I never stopped to consider what it would be like for someone new in my life to read my blog. I'm not talking about all you lovely bloggers out there who stumble upon this corner of the internet. You understand what it means to blog. I mean people I meet IRL who find out about this space of mine and decide to check it out.
I've never hidden this blog. I've never had a separation from my real life and my online life. I think it would be exhausting to lead a double life. I also think it would be pointless to put myself out there for *only* strangers to see. Shouldn't the people I choose to surround myself with understand what's going on with me? What my thoughts are? How I feel?
In fact, this blog has made people in my life understand me better. I'm a closed off person by nature. I know it seems like I share a lot here, and to be honest I do, but in person there is a line I draw. A figurative line in the sand. There are things I won't talk about unless I know you really well. It's really hard for me to open up to people. I communicate at a surface level for a long, long time. You don't get the goods until months or even years later.
When I meet new people, it's hard for me to be myself at first. I'm so guarded and come off as kind of a bitch. I get really nervous that I'm going to bare it all too soon. My body language is stand-offish and I don't even know I'm doing it. Andrea has reminded me on more than one occasion to work on my RBF (resting bitch face). I recently told a friend of mine that I was in this state of agitation and he simply said this to me: "Just be typical Making Melissa; funny and charismatic!" Easier said than done. Making Melissa is the best version of me I can be, because it's the part of me that is written, not spoken or observed.
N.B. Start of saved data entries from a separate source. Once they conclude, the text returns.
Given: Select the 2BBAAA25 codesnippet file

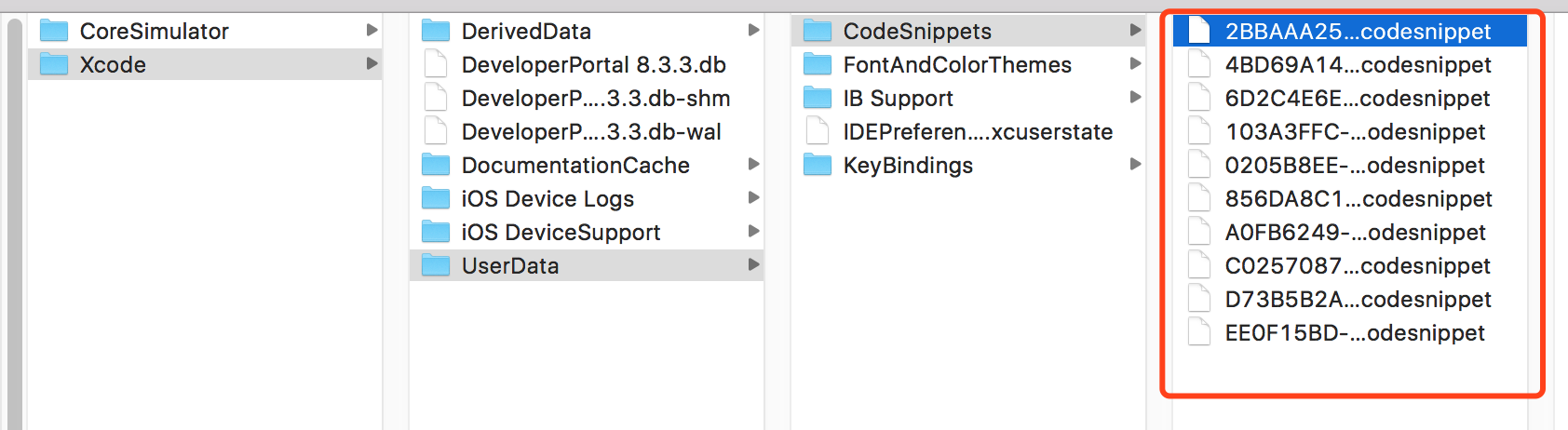Looking at the screenshot, I should pyautogui.click(x=1350, y=32).
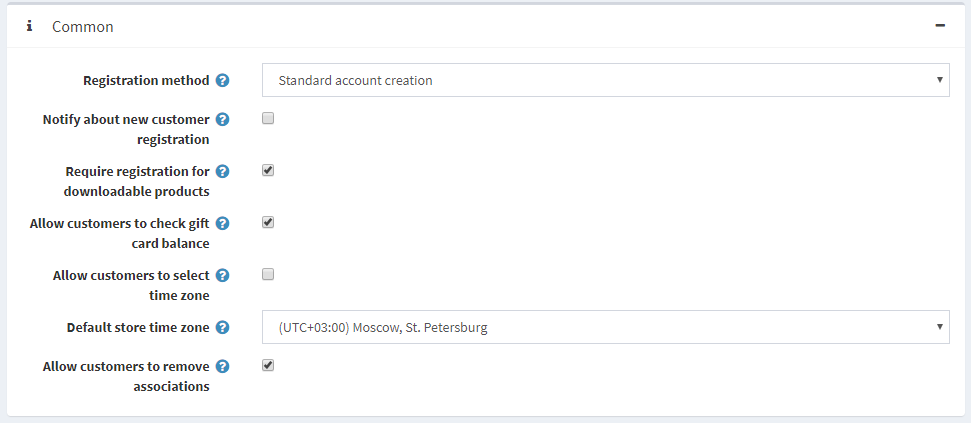
Task: Click help icon beside Notify about new customer registration
Action: tap(222, 119)
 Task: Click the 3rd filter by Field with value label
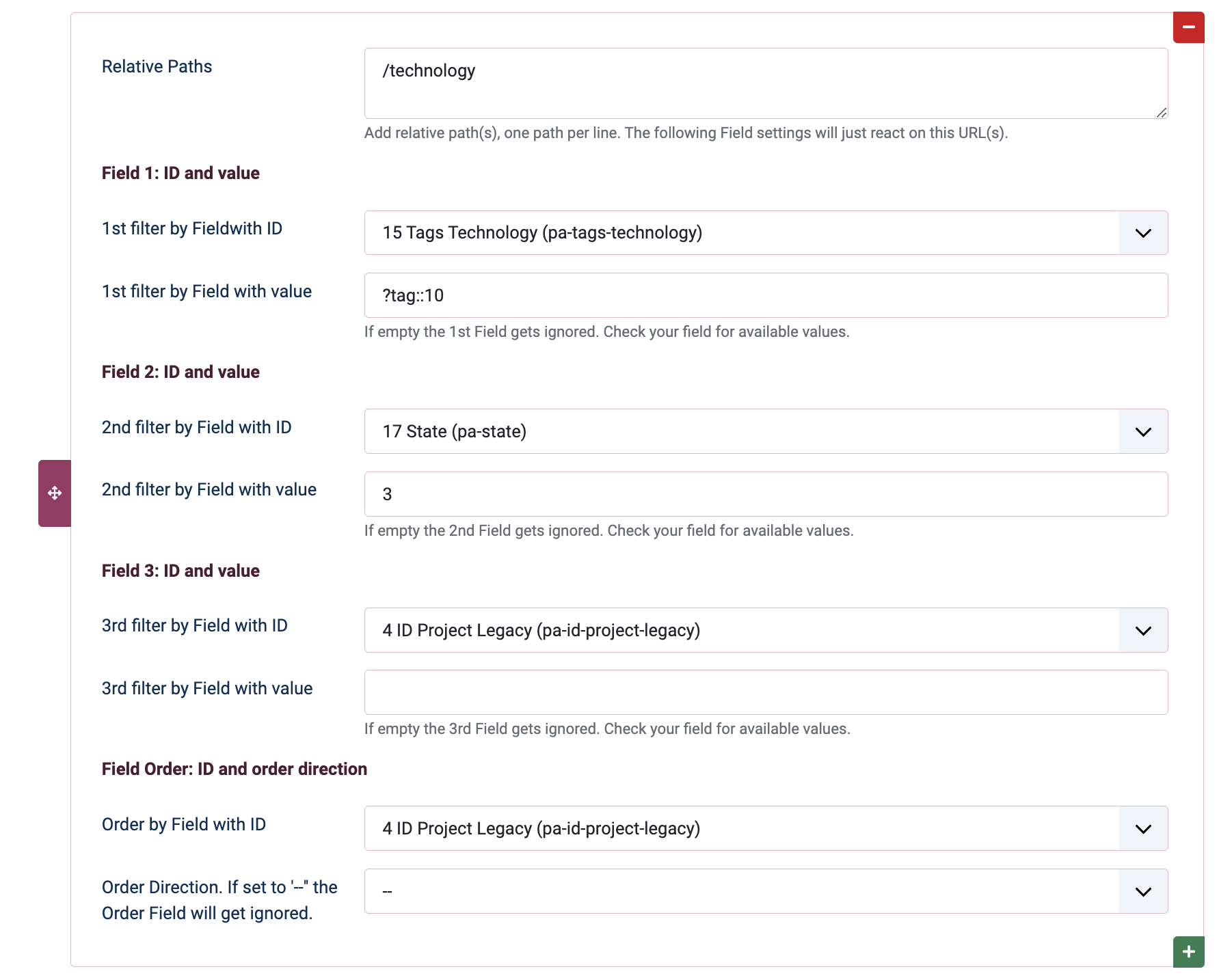coord(207,688)
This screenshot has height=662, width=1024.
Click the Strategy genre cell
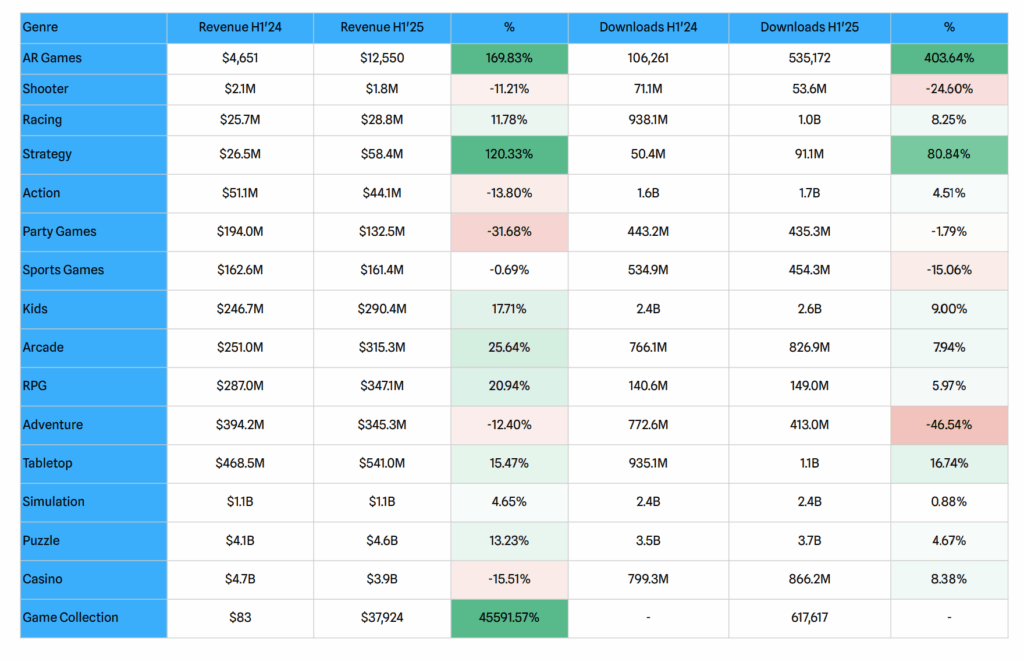pos(93,155)
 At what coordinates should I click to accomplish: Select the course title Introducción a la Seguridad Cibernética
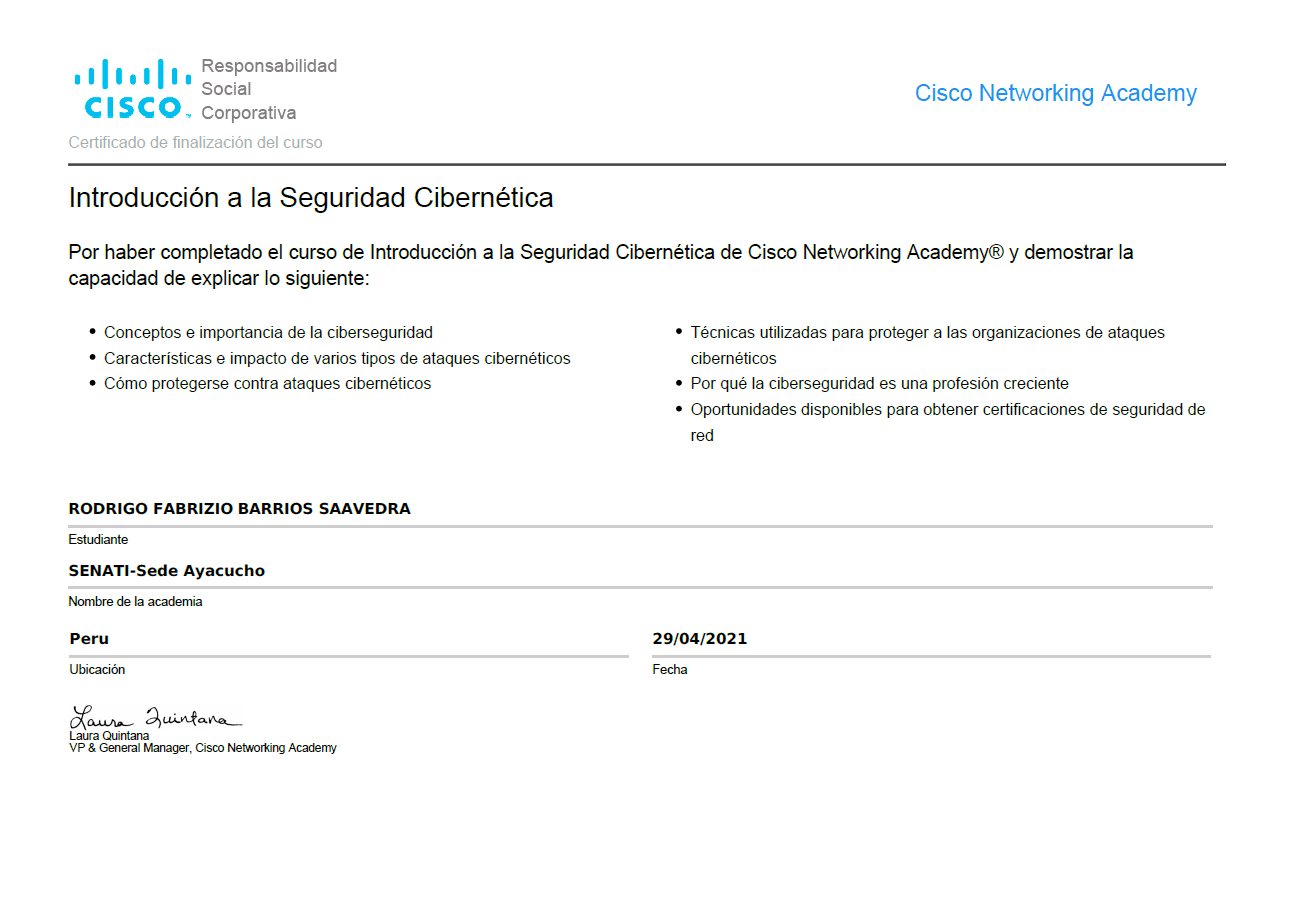point(310,197)
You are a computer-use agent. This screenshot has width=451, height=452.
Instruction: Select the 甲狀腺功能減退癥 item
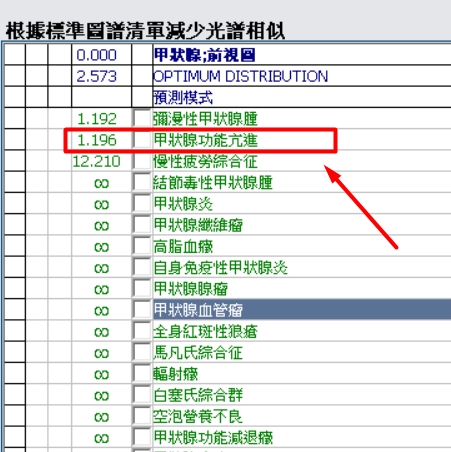point(213,438)
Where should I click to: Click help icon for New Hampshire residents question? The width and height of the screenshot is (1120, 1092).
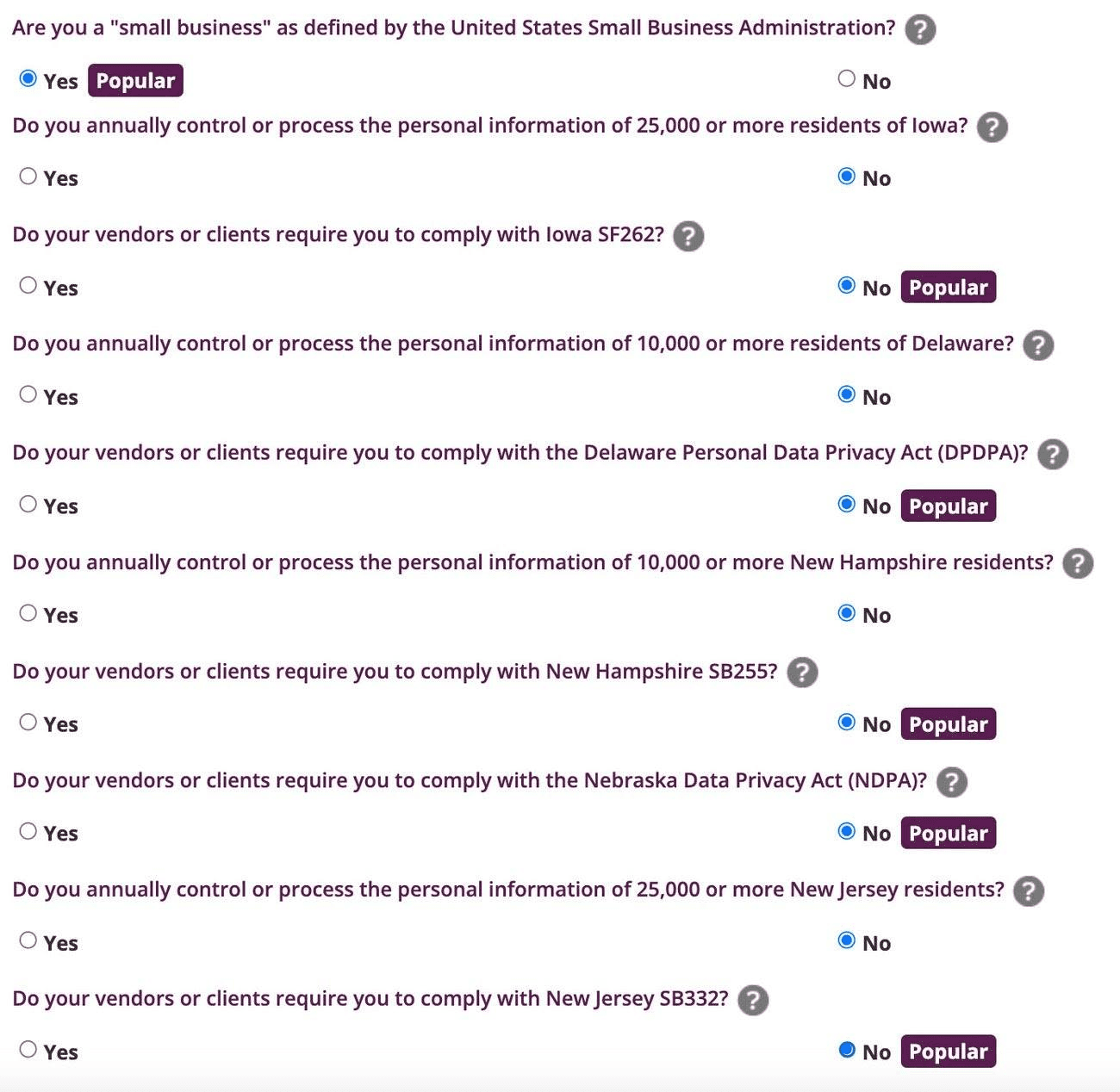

Writing has always come easy to me. In high school I discovered it was my favorite and easiest way to express myself. Whether it was e-mails, handwritten notes/letters, poetry, or copying down song lyrics that I felt spoke to me. I've never been very good at letting someone know where my head is at face to face. I'm an enigma to some and a walking contradiction to many.
This blog is the most open and honest I have been and ever will be. I'm not ashamed of what I write. But I do get self-conscious about it. Lately, I discovered that a lot more people in my world read it than I thought and I instantly shut down. I became a nervous wreck about it. I shouldn't care what people think; I generally don't. But here my soul is open for everyone to see and pick apart. And that's scary.
One last thing. This blog is also subjective (naturally). You see what I want you to see. The days that there is more to see, are the days I'm feeling confident and okay. The days you see less are the days that my courage to be real has failed me. While I try my hardest to be as honest as possible, realize that not everything you see is everything I am. I make jokes to mask the discomfort, the fear, the weakness. There are things I won't write about.